Aku butuh kamu untuk berlari bersamaku. Di tengah hujan yang kadang bukan berisi air, tapi panah dan peluru tanpa ada tempat berlindung dan upaya selain menerimanya dengan gagah. Karena aku tak percaya takdir. Takdir adalah milik mereka yang memang dilahirkan beruntung atau mereka yang menyerah sebelum bertahan. Kita tidak dilahirkan untuk menjadi seorang yang sudah ditentukan. Satu-satunya nasib yang tidak mungkin kita elakkan hanyalah kematian. Sisanya bukanlah takdir. Tapi sebuah sebab-akibat yag saling bertautan. Tuhan memberi kita hidup, menunjukkan banyak hal untuk kita melewati dalam hidup, tapi menyerahkannya kepada kita untuk menentukannya. Kita yang memilihnya. Menyia-nyiakannya atau memanfaatkannya sebaik mungkin.

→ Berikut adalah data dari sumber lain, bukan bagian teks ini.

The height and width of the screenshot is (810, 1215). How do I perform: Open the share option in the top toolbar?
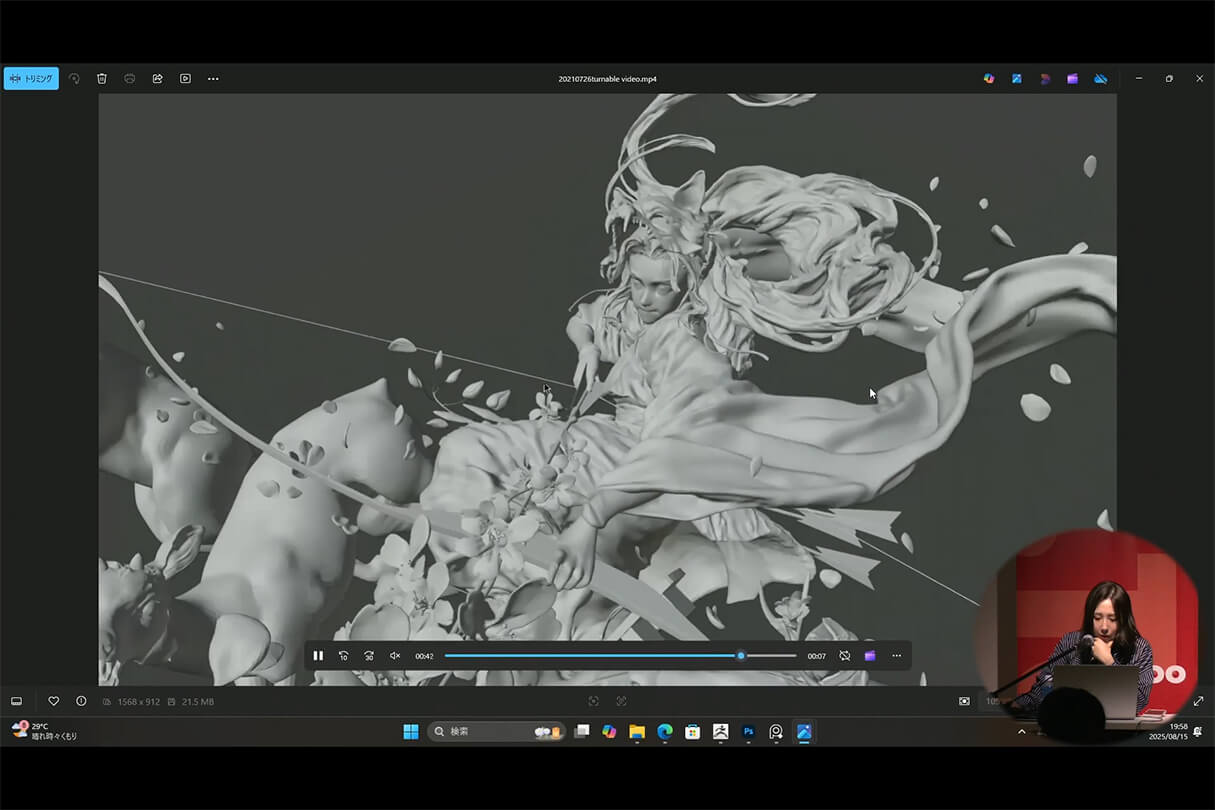pos(157,79)
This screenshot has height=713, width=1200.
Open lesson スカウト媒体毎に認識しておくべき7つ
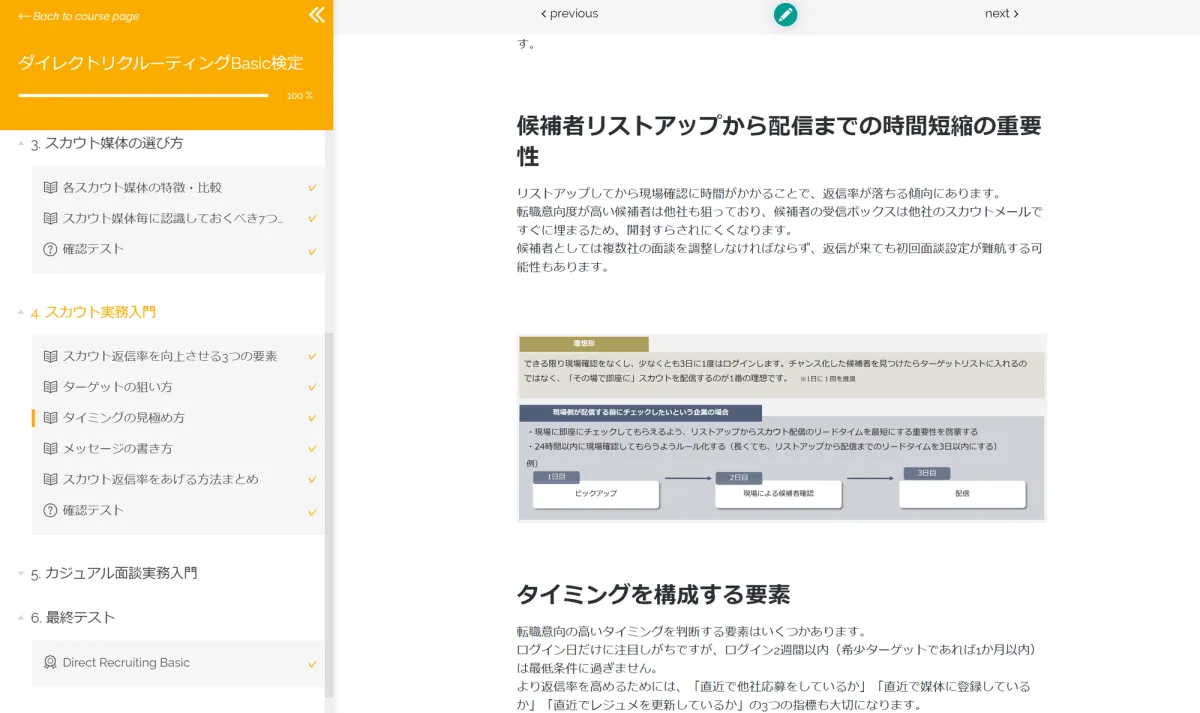click(172, 218)
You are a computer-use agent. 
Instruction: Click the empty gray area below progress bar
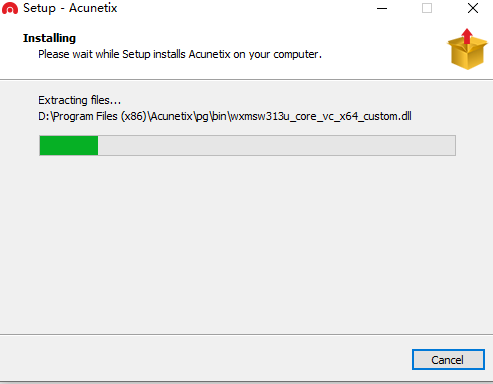(246, 243)
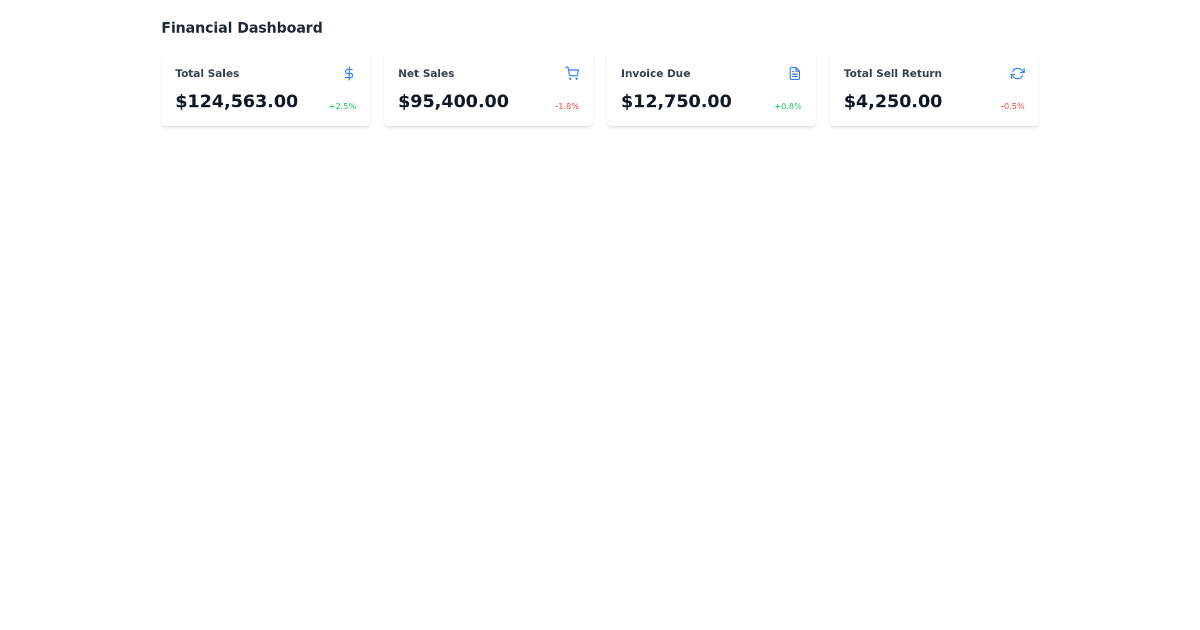This screenshot has width=1200, height=630.
Task: Click the Invoice Due card title
Action: point(655,73)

Sayangku, aku butuh mencintai kamu dengan karaktermu yang kuat..karakter yang hanya kamu yang punya. Karakter yang tak akan bisa dicuri orang, tak pudar oleh waktu justru semakin baik. Buat aku semakin mencintai itu.
Sebab yang lain tak akan berarti lama. Penampilan bisa berubah. Teman datang dan pergi. Kekuatan, kecepatan, kelenturan tumbuh dalam beberapa waktu saja. Selanjutnya bersama waktu itu akan semakin melemah, melamban dan canggung. Tentang kepandaian dan ketenaran, yakinlah akan selalu ada yang lebih pandai dan lebih tenar.

Sayangku..
Aku hanya ingin mematri kembali eksistensimu. Di siklus perjalananmu.
Menjadilah kuat. Setidaknya untuk dirimu sendiri. Berjanjilah padaku tak ada yang akan membuatmu menyerah pada nasib walaupun dunia berkonspirasi melawanmu.
Tak perlu takut. Jangan simpan ragu.
Aku disampingmu. Siap memapahmu jika kau letih.
Karena setelah itu kamu harus berlari lagi..sekencang-kencangnya angin membantumu mengejar mimpi.

Selamat ulang tahun..genapi doamu dan tiup lilin itu..”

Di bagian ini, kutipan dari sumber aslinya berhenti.